Llegaron a la colonia Lomas del Encino, donde todo era diferente. Calles amplias, árboles podados, casas con rejas eléctricas y jardineros uniformados desde temprano.
La mansión donde trabajaba estaba en la esquina de una calle silenciosa, detrás de un portón negro enorme. Claudia tuvo que hablar por el interérfono para que le abrieran.
El guardia de seguridad, el señor José, ya la conocía, le sonrió al ver a Renata y les abrió sin decir nada. Claudia se lo agradeció con una mirada rápida y entraron. La mansión era enorme, de dos pisos, con ventanales por todos lados y un jardín más grande que toda su calle junta. Claudia todavía se ponía nerviosa al entrar, aunque ya tenía dos años trabajando ahí.

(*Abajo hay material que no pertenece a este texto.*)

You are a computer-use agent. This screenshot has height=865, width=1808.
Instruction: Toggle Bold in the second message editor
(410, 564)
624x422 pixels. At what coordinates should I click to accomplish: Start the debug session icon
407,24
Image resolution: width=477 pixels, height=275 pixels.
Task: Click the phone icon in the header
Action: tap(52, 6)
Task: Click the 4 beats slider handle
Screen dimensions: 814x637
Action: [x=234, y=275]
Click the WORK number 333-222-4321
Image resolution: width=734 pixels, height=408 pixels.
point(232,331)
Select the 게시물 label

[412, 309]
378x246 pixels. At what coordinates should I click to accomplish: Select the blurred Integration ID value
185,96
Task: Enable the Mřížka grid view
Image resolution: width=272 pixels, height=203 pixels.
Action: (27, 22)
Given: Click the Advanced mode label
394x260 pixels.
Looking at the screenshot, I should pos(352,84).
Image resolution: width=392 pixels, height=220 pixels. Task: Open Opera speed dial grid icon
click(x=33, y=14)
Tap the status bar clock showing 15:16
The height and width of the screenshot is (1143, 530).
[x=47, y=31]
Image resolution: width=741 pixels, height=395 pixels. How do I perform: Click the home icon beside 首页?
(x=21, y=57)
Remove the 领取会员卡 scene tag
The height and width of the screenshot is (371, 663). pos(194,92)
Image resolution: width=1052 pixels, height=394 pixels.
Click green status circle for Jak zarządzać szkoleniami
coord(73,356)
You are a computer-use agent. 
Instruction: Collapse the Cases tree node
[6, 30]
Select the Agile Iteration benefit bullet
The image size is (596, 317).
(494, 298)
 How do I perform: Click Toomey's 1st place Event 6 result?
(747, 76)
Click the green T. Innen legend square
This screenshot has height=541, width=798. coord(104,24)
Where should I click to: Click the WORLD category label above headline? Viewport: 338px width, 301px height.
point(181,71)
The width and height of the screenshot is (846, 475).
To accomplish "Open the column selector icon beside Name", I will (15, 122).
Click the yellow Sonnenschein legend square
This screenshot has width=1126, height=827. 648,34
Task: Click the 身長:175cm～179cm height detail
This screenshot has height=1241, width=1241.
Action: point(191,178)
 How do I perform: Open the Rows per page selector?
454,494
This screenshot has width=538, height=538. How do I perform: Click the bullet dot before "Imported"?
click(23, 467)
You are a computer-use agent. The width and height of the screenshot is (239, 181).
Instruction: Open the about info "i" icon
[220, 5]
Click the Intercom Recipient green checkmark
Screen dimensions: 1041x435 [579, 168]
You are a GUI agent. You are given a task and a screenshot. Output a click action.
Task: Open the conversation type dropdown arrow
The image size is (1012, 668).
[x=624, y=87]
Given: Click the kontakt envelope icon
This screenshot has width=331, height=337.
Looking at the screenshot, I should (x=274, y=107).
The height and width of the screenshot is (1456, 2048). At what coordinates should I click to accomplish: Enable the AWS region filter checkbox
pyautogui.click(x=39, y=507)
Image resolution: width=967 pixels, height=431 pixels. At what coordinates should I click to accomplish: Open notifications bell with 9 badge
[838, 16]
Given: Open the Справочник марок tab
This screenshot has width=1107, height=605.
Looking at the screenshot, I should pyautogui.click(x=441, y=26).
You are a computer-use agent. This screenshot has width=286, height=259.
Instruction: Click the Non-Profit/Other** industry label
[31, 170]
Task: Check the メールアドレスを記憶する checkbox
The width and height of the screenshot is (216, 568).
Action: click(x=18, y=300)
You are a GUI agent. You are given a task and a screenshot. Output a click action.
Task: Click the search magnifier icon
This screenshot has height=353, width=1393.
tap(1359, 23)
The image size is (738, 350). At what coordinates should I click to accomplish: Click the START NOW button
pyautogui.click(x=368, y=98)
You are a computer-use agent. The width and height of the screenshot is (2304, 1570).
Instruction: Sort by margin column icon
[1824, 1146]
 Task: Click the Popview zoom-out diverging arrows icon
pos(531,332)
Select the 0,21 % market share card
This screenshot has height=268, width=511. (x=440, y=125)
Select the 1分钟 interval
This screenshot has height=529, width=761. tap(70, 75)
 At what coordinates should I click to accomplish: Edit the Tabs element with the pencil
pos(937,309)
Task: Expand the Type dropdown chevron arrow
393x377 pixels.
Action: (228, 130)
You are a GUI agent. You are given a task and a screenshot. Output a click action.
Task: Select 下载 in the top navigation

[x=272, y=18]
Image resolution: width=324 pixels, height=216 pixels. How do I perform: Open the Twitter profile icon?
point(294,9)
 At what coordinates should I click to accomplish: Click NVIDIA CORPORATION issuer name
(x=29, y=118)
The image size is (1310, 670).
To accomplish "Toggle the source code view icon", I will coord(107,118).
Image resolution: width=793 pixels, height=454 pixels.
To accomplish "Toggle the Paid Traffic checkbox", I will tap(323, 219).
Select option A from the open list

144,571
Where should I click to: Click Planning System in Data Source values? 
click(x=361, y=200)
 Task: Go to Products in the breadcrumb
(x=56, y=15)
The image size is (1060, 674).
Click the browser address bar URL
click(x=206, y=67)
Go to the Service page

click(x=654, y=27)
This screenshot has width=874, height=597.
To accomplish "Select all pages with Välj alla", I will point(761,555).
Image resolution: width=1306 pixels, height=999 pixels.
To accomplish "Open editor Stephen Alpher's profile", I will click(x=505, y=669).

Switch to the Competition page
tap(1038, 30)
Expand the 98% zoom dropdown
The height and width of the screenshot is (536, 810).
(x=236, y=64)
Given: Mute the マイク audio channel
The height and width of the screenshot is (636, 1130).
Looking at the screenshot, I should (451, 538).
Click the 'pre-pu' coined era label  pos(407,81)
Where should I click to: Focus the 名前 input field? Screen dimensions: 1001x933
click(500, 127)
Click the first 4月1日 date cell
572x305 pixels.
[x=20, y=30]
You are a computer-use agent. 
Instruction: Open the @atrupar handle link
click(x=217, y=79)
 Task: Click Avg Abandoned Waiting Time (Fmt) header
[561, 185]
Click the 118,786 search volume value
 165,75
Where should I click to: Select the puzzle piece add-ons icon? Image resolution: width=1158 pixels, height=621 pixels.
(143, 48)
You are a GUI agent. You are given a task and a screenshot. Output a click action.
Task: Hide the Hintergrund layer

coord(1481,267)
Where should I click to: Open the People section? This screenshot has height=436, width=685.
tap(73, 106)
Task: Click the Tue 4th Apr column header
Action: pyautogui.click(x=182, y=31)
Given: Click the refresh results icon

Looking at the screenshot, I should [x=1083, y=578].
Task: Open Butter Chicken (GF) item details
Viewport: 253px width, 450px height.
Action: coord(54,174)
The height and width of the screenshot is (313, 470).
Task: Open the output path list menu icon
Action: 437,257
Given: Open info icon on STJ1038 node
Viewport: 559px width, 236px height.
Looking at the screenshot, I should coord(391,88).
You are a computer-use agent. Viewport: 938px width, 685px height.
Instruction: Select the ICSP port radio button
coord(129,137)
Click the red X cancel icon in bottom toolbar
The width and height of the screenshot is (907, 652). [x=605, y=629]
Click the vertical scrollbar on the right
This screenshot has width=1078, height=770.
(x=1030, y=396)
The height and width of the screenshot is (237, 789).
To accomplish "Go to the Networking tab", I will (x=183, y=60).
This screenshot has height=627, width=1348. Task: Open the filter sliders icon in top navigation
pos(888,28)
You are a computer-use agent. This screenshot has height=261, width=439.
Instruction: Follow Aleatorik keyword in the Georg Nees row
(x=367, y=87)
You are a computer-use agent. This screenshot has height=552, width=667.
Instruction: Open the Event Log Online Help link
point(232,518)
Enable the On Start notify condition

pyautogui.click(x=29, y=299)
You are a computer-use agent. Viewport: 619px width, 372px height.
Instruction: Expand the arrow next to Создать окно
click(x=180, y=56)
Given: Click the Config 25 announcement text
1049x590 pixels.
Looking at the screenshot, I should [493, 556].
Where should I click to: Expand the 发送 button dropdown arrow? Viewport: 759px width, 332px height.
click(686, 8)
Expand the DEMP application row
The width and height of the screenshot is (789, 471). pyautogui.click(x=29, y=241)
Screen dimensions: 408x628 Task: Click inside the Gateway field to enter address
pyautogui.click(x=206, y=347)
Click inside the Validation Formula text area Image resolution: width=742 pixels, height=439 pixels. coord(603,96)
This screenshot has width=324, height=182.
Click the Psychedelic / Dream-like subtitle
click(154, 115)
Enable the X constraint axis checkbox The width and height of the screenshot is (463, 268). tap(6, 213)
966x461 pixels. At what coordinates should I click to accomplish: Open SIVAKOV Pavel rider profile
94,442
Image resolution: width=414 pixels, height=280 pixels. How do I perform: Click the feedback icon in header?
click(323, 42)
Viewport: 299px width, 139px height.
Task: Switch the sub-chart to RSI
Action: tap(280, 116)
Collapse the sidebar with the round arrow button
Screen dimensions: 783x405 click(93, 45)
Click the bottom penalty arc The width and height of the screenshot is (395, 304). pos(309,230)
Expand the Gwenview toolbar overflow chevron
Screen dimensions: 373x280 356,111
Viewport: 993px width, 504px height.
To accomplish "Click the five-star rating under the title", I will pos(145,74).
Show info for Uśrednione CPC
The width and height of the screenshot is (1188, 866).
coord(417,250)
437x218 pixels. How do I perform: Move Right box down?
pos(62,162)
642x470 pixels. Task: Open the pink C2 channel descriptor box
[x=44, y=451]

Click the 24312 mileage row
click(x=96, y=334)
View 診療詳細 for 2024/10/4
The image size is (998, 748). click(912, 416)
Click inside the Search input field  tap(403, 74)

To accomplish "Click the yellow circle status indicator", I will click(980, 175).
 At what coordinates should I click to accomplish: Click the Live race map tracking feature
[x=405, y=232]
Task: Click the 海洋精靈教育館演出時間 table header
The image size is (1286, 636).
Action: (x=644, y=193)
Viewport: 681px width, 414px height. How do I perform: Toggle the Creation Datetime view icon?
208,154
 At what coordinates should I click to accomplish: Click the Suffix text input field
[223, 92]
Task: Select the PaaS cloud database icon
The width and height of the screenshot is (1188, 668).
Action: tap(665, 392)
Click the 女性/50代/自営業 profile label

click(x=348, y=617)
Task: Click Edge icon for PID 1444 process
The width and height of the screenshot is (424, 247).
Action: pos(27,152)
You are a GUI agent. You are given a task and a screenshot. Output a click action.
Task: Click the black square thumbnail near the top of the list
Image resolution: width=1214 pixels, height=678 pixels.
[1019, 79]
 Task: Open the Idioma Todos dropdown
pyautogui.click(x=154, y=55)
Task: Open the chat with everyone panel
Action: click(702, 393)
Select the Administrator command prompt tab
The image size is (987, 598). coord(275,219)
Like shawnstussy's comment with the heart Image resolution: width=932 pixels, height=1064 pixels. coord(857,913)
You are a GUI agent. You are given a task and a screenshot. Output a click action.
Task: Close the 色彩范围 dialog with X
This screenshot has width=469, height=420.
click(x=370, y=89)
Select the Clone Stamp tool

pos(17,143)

Todo estaba limpio, ordenado y olía a madera fina. El señor Leonardo casi nunca salía de su despacho en la mañana. Claudia sabía bien su rutina. Subía a las 8, bajaba a desayunar a las 9 y luego se encerraba a trabajar o salía a reuniones. A veces no lo veía en todo el día, solo le dejaba recados por medio del mayordomo. Ese día pensó que sería igual.
Entraron por la puerta de servicio como siempre. Claudia le pidió a Renata que se quedara sentada en una esquina de la cocina donde podía verla. Le dio unos lápices de colores y una hoja. La niña se puso a dibujar y ella se puso a limpiar empezando por el comedor. Todo iba normal.
Lavó los platos que había dejado la cocinera, barrió, trapeó, acomodó los cojines del sillón, quitó el polvo del mueble donde estaba la colección de botellas caras. A las 8:15 escuchó pasos en la escalera. El corazón le dio un vuelco. No esperaba que bajara tan temprano.
Leonardo apareció en la sala con una camisa blanca sin abotonar del todo y el ceño fruncido. Tenía el cabello un poco desordenado y cargaba una carpeta en la mano. Claudia se quedó congelada con el trapo en la mano. Él iba directo a la cocina. Cuando entró, se detuvo de golpe al ver a Renata ahí, sentada en el suelo, concentrada en su dibujo.